Our study found a significant interaction between MMA and AAC, thus suggesting a potential link between them. However, the precise cause of this link remains unclear. Studies have suggested that increased MMA levels impede the energy production process in mitochondria, and elevated formation of intracellular free radicals further contributes to mitochondrial harm [8]. Moreover, oxidative stress and mitochondrial dysfunction are known to play important roles in the development of AAC. In addition, calcification is significantly influenced by inflammation [16]. Previous studies have revealed increases in the levels of tumor necrosis factor (TNF), interleukin-1β (IL-β), and cyclooxygenase 2 (COX-2) after MMA injection [41, 42]. These findings suggest a clear association of MMA accumulation with neuroinflammation and renal inflammation. Therefore, examining the correlation between MMA buildup and the occurrence of inflammation is crucial.
Diabetes increases the risk of AAC and the likelihood of VC development [16, 43]. This increased risk is mediated through inflammatory, angiogenesis, and endothelial dysfunction pathways [44]. Interventions aimed at improving these pathways have the potential to enhance vascular health in people with diabetes. Interestingly, however, our univariate and multivariate logistic regressions did not find a significant difference between diabetes and AAC. According to a prior study, pregnant women with rather than without vitamin B12 deficiency are more likely to have diabetes [45], thus suggesting a potential relationship between MMA accumulation and diabetes. However, additional investigations are required to examine this correlation among diverse populations.

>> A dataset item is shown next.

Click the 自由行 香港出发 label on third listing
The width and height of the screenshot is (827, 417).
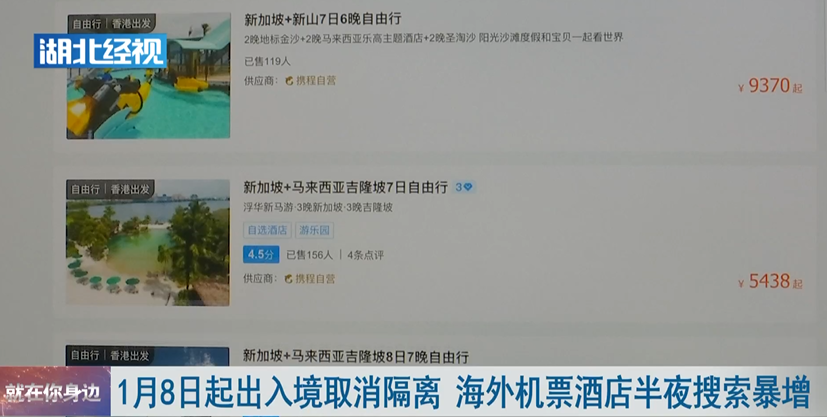pyautogui.click(x=110, y=355)
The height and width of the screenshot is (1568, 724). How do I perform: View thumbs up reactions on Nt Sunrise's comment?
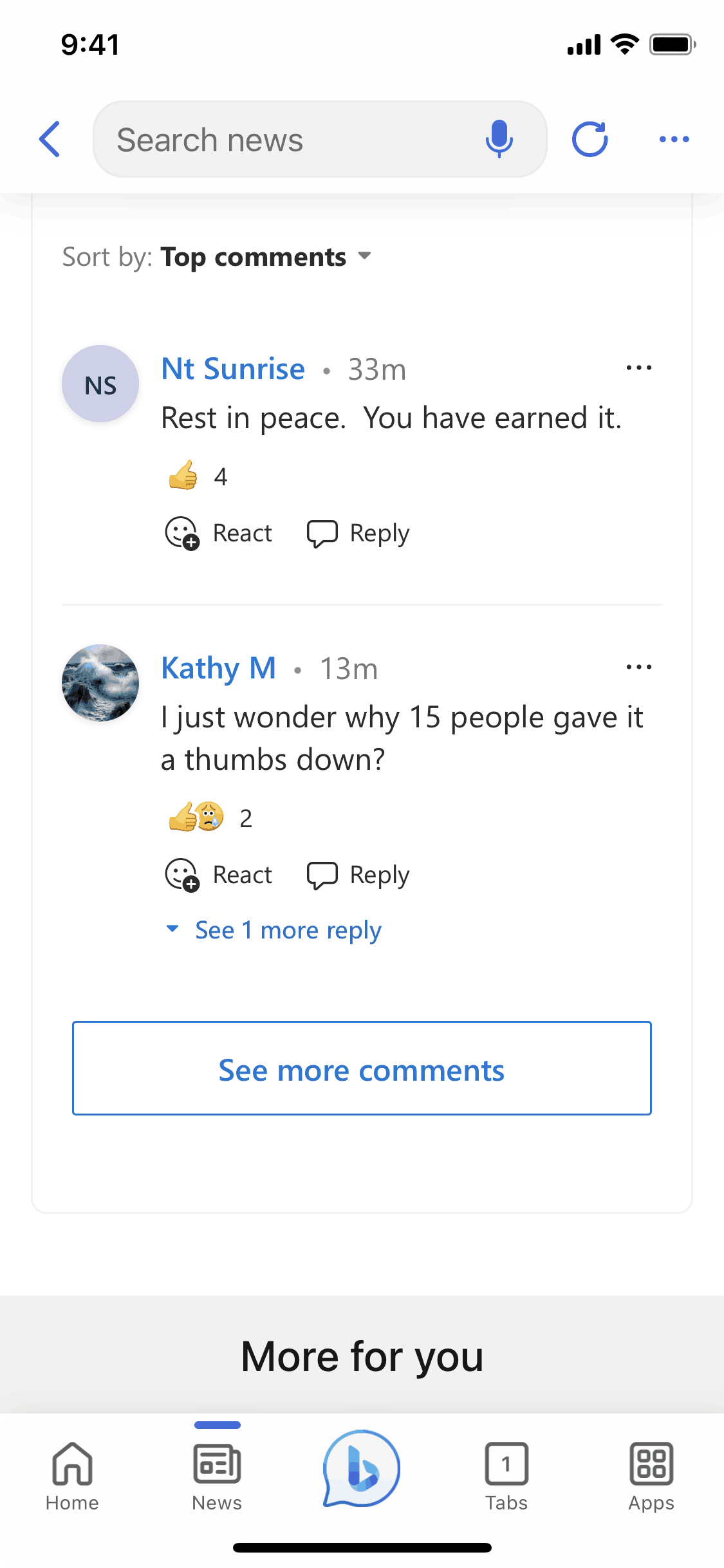pyautogui.click(x=195, y=476)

Multiple factors must be considered in the interpretation of our research findings. First, the cross-sectional study design prevents a definitive cause-effect relationship between MMA and AAC from being deduced. Prospective cohort studies are required to elucidate causality and to better observe the long-term effects of exposure factors on outcomes. Furthermore, fundamental scientific research is needed to examine the biological correlation between MMA and AAC. Second, a larger sample size is required, because the use of PSM decreased the sample size.